Moreover, many clients have interests that are much broader than what’s expressed in the legal papers. Victory in court may not be victory in the life of the client. Maybe clients ought to consider other measures of success such as the average life of a case, average total costs incurred and actual results compared to projections. It’s tough to improve performance that cannot be measured and analyzed over time.
Perhaps some lawyers just don’t get along. Once hostility gets started, it escalates and it’s hard to stop. But lawyers and clients have an interest in establishing and maintaining good working relationships with each other, otherwise it costs everyone more time and money.
It seems that we still live in a legal culture that is fairly traditional in the sense that lawyers are afraid to express a desire to negotiate or cooperate because others might interpret it as a sign of weakness. No doubt, we live in a competitive world and our legal system is adversarial by design. Few people make themselves vulnerable, even in our personal lives.

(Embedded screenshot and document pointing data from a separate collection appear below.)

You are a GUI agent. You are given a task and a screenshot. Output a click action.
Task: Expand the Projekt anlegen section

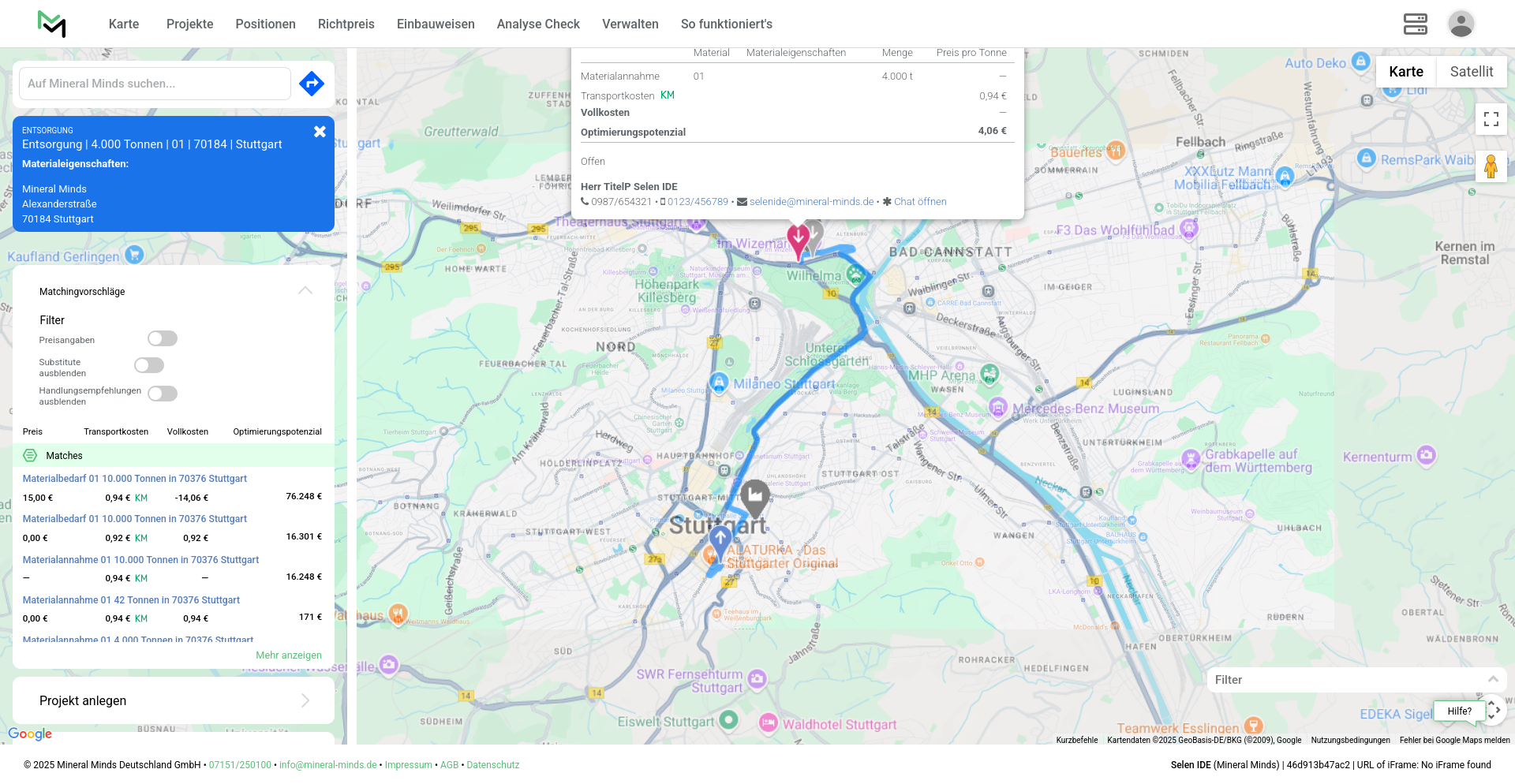(305, 700)
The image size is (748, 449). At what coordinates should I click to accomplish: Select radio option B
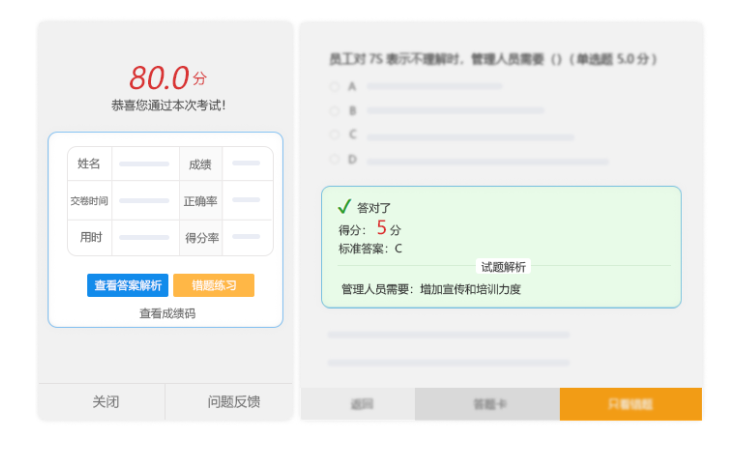(x=335, y=110)
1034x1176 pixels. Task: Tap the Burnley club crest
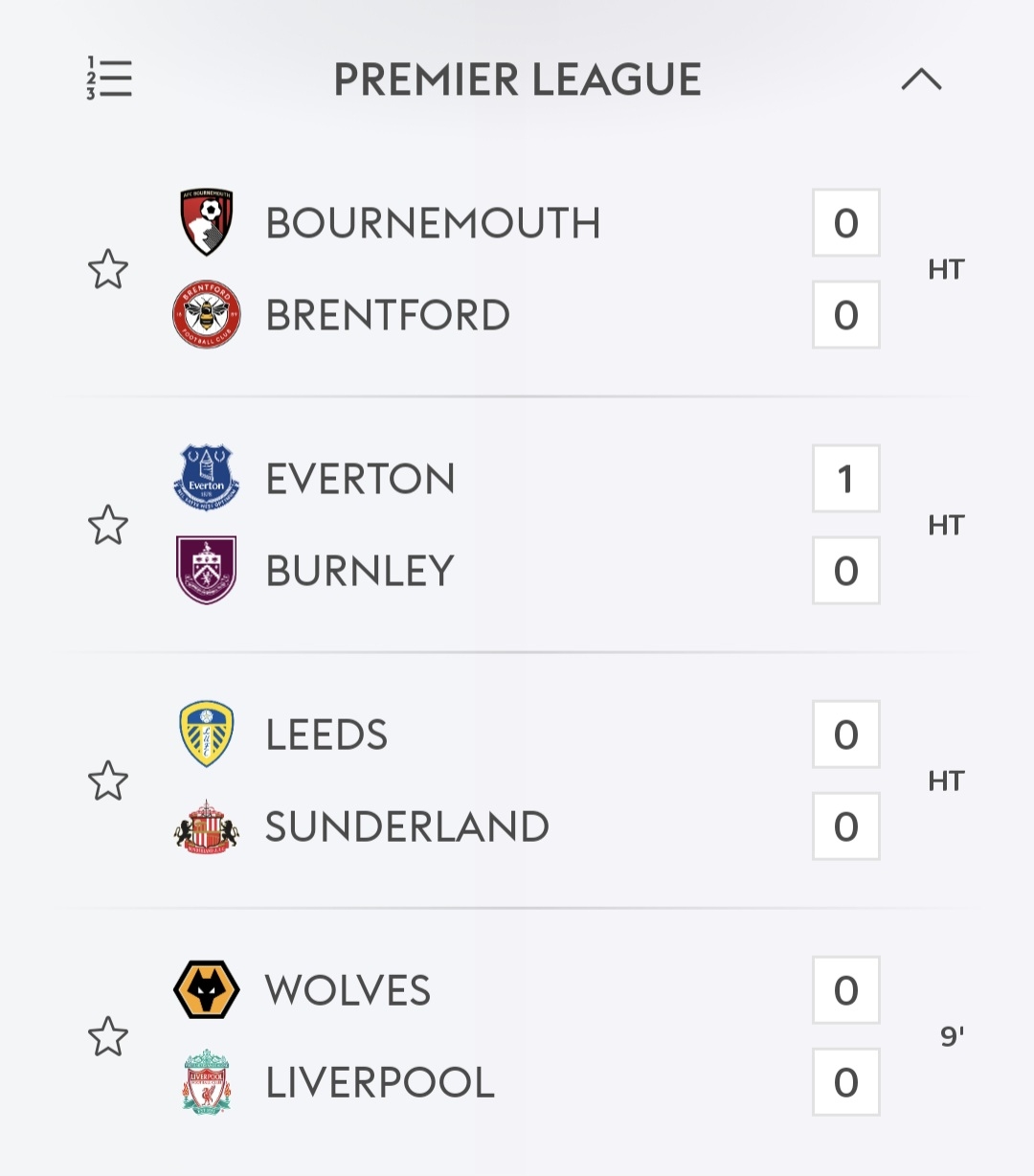coord(207,570)
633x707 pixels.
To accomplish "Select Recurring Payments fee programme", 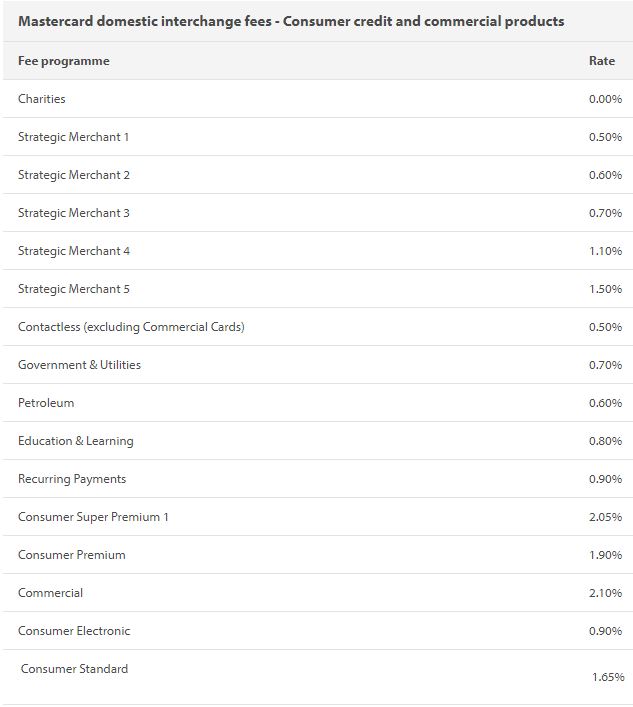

But an invitation to negotiate is not necessarily a sign of weakness. It can be a smart way to manage risk, resources, and client outcomes. How counsel manages the discussions that lead up to and include the negotiation is more important than the mistaken impressions that others make and maintain about the case.
Although some litigators may prefer not to be peacemakers, they occupy that role more often than not. Ironically, many parties return to the bargaining table after someone “wins” the war at trial. Thus, since litigators are settling cases, please allow me to offer a tool that will reduce the rancor and generate movement at the same time: cooperation. It can be an effective way to generate leverage. No need to worry about appearing vulnerable if you chose a conscientious mediator who will make sure the litigator-turned-peacemaker looks great to the client.
Be prepared, however, for the distinct possibility (if not probability) the other side will react negatively and devalue your cooperation. Stay calm and don’t worry; it’s normal noise. When we get something we want, we often react with comments like, “It’s not enough”; “Why didn’t they make this move earlier?”; or “I don’t trust this.” This is a common cognitive bias called “reactive devaluation” and it is usually manageable.
The real problem for litigators in mediation is the lens through which they view the case. It is impossible to get an objective assessment of a dispute from someone who has an interest in the outcome. Most of us have no trouble flagging and ignoring self-interested predictions in every other walk of life. Self-interested case assessments will not diminish anytime soon but I’m hopeful counsel might manage conflict as a problem that can be solved instead of a justification for ego-driven acrimony that fails to accomplish anything productive.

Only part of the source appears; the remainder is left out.